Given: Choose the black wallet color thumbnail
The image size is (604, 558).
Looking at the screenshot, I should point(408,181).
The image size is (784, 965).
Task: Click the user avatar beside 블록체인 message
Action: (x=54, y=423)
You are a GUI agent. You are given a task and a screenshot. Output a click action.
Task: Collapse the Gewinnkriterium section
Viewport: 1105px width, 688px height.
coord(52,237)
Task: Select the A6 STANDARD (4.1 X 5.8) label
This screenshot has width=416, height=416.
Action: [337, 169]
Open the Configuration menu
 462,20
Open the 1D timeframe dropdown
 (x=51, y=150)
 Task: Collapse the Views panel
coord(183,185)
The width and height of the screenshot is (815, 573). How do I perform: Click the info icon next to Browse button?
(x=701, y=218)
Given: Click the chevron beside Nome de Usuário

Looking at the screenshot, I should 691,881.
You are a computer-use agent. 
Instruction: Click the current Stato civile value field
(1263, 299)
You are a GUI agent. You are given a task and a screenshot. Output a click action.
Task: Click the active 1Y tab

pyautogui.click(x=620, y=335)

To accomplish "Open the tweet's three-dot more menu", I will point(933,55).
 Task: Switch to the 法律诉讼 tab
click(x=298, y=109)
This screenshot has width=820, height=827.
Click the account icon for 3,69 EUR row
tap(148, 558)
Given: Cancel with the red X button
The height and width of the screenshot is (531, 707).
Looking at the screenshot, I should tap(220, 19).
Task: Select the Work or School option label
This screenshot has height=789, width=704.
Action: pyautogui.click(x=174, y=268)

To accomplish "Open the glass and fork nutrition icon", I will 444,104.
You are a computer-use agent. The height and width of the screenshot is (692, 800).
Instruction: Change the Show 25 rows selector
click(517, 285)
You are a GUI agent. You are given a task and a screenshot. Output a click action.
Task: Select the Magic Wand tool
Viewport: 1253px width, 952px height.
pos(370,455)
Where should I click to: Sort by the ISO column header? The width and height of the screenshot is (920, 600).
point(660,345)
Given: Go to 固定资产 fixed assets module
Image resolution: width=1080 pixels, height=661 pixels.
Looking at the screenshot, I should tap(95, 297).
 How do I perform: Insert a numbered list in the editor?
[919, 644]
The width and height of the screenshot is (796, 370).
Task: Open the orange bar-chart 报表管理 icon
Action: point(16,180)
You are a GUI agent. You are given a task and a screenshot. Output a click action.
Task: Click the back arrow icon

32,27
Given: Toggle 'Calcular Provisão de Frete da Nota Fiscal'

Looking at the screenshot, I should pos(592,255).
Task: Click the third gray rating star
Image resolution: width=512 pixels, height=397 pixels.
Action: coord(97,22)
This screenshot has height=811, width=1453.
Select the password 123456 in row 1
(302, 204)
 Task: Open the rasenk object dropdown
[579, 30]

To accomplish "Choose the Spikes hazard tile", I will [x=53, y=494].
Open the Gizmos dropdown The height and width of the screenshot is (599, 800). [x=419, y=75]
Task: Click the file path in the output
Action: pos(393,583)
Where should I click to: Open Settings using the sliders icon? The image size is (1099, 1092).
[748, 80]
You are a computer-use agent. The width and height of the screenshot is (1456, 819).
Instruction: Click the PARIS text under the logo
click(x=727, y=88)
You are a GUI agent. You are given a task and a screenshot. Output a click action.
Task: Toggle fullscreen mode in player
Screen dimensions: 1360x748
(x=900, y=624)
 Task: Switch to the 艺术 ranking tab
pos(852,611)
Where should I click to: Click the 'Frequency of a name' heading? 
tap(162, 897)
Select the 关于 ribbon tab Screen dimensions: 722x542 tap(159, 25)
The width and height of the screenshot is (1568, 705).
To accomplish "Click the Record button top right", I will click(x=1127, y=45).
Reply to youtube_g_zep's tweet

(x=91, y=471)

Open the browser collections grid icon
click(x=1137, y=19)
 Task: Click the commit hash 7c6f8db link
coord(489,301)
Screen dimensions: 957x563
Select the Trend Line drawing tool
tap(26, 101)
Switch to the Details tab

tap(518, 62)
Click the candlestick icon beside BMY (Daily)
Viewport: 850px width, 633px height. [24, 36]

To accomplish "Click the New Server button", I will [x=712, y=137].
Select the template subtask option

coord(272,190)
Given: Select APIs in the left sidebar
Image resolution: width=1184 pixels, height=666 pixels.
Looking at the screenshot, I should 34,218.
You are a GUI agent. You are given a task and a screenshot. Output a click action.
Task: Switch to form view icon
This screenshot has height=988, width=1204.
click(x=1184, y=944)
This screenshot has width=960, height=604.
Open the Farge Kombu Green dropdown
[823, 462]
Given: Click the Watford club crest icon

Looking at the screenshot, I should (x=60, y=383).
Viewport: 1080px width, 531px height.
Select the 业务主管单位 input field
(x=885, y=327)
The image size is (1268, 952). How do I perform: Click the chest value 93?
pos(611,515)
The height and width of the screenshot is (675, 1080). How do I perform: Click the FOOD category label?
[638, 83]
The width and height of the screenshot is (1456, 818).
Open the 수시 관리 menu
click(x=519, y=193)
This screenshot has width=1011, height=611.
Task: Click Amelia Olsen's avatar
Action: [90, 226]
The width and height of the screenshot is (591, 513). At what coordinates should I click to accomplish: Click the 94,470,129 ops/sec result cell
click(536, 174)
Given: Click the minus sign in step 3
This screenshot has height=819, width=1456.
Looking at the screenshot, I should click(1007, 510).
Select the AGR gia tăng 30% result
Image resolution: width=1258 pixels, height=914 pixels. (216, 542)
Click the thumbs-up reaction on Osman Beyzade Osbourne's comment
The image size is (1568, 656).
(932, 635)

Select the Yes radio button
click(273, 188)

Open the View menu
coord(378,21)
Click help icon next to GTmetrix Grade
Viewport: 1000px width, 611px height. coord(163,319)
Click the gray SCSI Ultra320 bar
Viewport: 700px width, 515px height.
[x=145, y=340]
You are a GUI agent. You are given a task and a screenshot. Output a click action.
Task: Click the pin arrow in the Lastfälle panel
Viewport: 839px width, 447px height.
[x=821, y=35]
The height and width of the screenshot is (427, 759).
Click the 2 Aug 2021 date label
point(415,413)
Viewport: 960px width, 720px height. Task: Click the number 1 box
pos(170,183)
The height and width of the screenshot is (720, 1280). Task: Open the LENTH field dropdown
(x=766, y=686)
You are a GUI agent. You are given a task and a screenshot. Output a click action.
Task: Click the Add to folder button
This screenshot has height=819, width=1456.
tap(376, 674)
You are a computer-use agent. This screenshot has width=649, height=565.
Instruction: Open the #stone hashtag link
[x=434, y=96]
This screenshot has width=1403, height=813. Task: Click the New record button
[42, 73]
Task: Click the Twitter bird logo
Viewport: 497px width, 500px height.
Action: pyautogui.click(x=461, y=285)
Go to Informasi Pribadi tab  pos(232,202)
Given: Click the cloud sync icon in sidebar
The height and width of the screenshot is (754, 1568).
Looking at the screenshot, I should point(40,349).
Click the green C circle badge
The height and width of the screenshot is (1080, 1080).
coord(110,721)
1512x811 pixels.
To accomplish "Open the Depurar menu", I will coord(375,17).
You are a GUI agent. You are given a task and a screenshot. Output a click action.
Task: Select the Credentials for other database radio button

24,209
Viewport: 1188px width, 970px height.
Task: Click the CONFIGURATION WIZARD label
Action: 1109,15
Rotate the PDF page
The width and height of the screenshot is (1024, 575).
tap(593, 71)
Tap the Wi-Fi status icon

WHAT YOU SHOULD DO:
Reproduce the entries exactly, each one as given.

RESPONSE AREA:
Given: Choose the black wallet color thumbnail
The image size is (604, 558).
Looking at the screenshot, I should point(408,181).
The image size is (784, 965).
Task: Click the user avatar beside 블록체인 message
Action: (x=54, y=423)
You are a GUI agent. You are given a task and a screenshot. Output a click action.
Task: Collapse the Gewinnkriterium section
Viewport: 1105px width, 688px height.
coord(52,237)
Task: Select the A6 STANDARD (4.1 X 5.8) label
This screenshot has width=416, height=416.
Action: [337, 169]
Open the Configuration menu
 462,20
Open the 1D timeframe dropdown
 (x=51, y=150)
 Task: Collapse the Views panel
coord(183,185)
The width and height of the screenshot is (815, 573). How do I perform: Click the info icon next to Browse button?
(x=701, y=218)
Given: Click the chevron beside Nome de Usuário

Looking at the screenshot, I should 691,881.
You are a computer-use agent. 
Instruction: Click the current Stato civile value field
(1263, 299)
You are a GUI agent. You are given a task and a screenshot. Output a click action.
Task: Click the active 1Y tab

pyautogui.click(x=620, y=335)

To accomplish "Open the tweet's three-dot more menu", I will point(933,55).
 Task: Switch to the 法律诉讼 tab
click(x=298, y=109)
This screenshot has width=820, height=827.
Click the account icon for 3,69 EUR row
tap(148, 558)
Given: Cancel with the red X button
The height and width of the screenshot is (531, 707).
Looking at the screenshot, I should tap(220, 19).
Task: Select the Work or School option label
This screenshot has height=789, width=704.
Action: pyautogui.click(x=174, y=268)

To accomplish "Open the glass and fork nutrition icon", I will 444,104.
You are a computer-use agent. The height and width of the screenshot is (692, 800).
Instruction: Change the Show 25 rows selector
click(517, 285)
You are a GUI agent. You are given a task and a screenshot. Output a click action.
Task: Select the Magic Wand tool
Viewport: 1253px width, 952px height.
pos(370,455)
Where should I click to: Sort by the ISO column header? The width and height of the screenshot is (920, 600).
point(660,345)
Given: Go to 固定资产 fixed assets module
Image resolution: width=1080 pixels, height=661 pixels.
Looking at the screenshot, I should tap(95, 297).
 How do I perform: Insert a numbered list in the editor?
[919, 644]
The width and height of the screenshot is (796, 370).
Task: Open the orange bar-chart 报表管理 icon
Action: point(16,180)
You are a GUI agent. You are given a task and a screenshot. Output a click action.
Task: Click the back arrow icon

32,27
Given: Toggle 'Calcular Provisão de Frete da Nota Fiscal'

Looking at the screenshot, I should pos(592,255).
Task: Click the third gray rating star
Image resolution: width=512 pixels, height=397 pixels.
Action: coord(97,22)
This screenshot has height=811, width=1453.
Select the password 123456 in row 1
(302, 204)
 Task: Open the rasenk object dropdown
[579, 30]

To accomplish "Choose the Spikes hazard tile", I will [x=53, y=494].
Open the Gizmos dropdown The height and width of the screenshot is (599, 800). [x=419, y=75]
Task: Click the file path in the output
Action: pos(393,583)
Where should I click to: Open Settings using the sliders icon? The image size is (1099, 1092).
[748, 80]
You are a computer-use agent. The width and height of the screenshot is (1456, 819).
Instruction: Click the PARIS text under the logo
click(x=727, y=88)
You are a GUI agent. You are given a task and a screenshot. Output a click action.
Task: Toggle fullscreen mode in player
Screen dimensions: 1360x748
(x=900, y=624)
 Task: Switch to the 艺术 ranking tab
pos(852,611)
Where should I click to: Click the 'Frequency of a name' heading? 
tap(162, 897)
Select the 关于 ribbon tab Screen dimensions: 722x542 tap(159, 25)
The width and height of the screenshot is (1568, 705).
To accomplish "Click the Record button top right", I will click(x=1127, y=45).
Reply to youtube_g_zep's tweet

(x=91, y=471)

Open the browser collections grid icon
click(x=1137, y=19)
 Task: Click the commit hash 7c6f8db link
coord(489,301)
Screen dimensions: 957x563
Select the Trend Line drawing tool
tap(26, 101)
Switch to the Details tab

tap(518, 62)
Click the candlestick icon beside BMY (Daily)
Viewport: 850px width, 633px height. [24, 36]

To accomplish "Click the New Server button", I will [x=712, y=137].
Select the template subtask option

coord(272,190)
Given: Select APIs in the left sidebar
Image resolution: width=1184 pixels, height=666 pixels.
Looking at the screenshot, I should 34,218.
You are a GUI agent. You are given a task and a screenshot. Output a click action.
Task: Switch to form view icon
This screenshot has height=988, width=1204.
click(x=1184, y=944)
This screenshot has width=960, height=604.
Open the Farge Kombu Green dropdown
[823, 462]
Given: Click the Watford club crest icon

Looking at the screenshot, I should (x=60, y=383).
Viewport: 1080px width, 531px height.
Select the 业务主管单位 input field
(x=885, y=327)
The image size is (1268, 952). How do I perform: Click the chest value 93?
pos(611,515)
The height and width of the screenshot is (675, 1080). How do I perform: Click the FOOD category label?
[638, 83]
The width and height of the screenshot is (1456, 818).
Open the 수시 관리 menu
click(x=519, y=193)
This screenshot has width=1011, height=611.
Task: Click Amelia Olsen's avatar
Action: [90, 226]
The width and height of the screenshot is (591, 513). At what coordinates should I click to accomplish: Click the 94,470,129 ops/sec result cell
click(536, 174)
Given: Click the minus sign in step 3
This screenshot has height=819, width=1456.
Looking at the screenshot, I should click(1007, 510).
Select the AGR gia tăng 30% result
Image resolution: width=1258 pixels, height=914 pixels. (216, 542)
Click the thumbs-up reaction on Osman Beyzade Osbourne's comment
The image size is (1568, 656).
(932, 635)

Select the Yes radio button
click(273, 188)

Open the View menu
coord(378,21)
Click help icon next to GTmetrix Grade
Viewport: 1000px width, 611px height. coord(163,319)
Click the gray SCSI Ultra320 bar
Viewport: 700px width, 515px height.
[x=145, y=340]
You are a GUI agent. You are given a task and a screenshot. Output a click action.
Task: Click the pin arrow in the Lastfälle panel
Viewport: 839px width, 447px height.
[x=821, y=35]
The height and width of the screenshot is (427, 759).
Click the 2 Aug 2021 date label
point(415,413)
Viewport: 960px width, 720px height. Task: Click the number 1 box
pos(170,183)
The height and width of the screenshot is (720, 1280). Task: Open the LENTH field dropdown
(x=766, y=686)
You are a GUI agent. You are given a task and a screenshot. Output a click action.
Task: Click the Add to folder button
This screenshot has height=819, width=1456.
tap(376, 674)
You are a computer-use agent. This screenshot has width=649, height=565.
Instruction: Open the #stone hashtag link
[x=434, y=96]
This screenshot has width=1403, height=813. Task: Click the New record button
[42, 73]
Task: Click the Twitter bird logo
Viewport: 497px width, 500px height.
Action: pyautogui.click(x=461, y=285)
Go to Informasi Pribadi tab  pos(232,202)
Given: Click the cloud sync icon in sidebar
The height and width of the screenshot is (754, 1568).
Looking at the screenshot, I should point(40,349).
Click the green C circle badge
The height and width of the screenshot is (1080, 1080).
coord(110,721)
1512x811 pixels.
To accomplish "Open the Depurar menu", I will coord(375,17).
You are a GUI agent. You are given a task and a screenshot. Output a click action.
Task: Select the Credentials for other database radio button

24,209
Viewport: 1188px width, 970px height.
Task: Click the CONFIGURATION WIZARD label
Action: 1109,15
Rotate the PDF page
The width and height of the screenshot is (1024, 575).
tap(593, 71)
Tap the Wi-Fi status icon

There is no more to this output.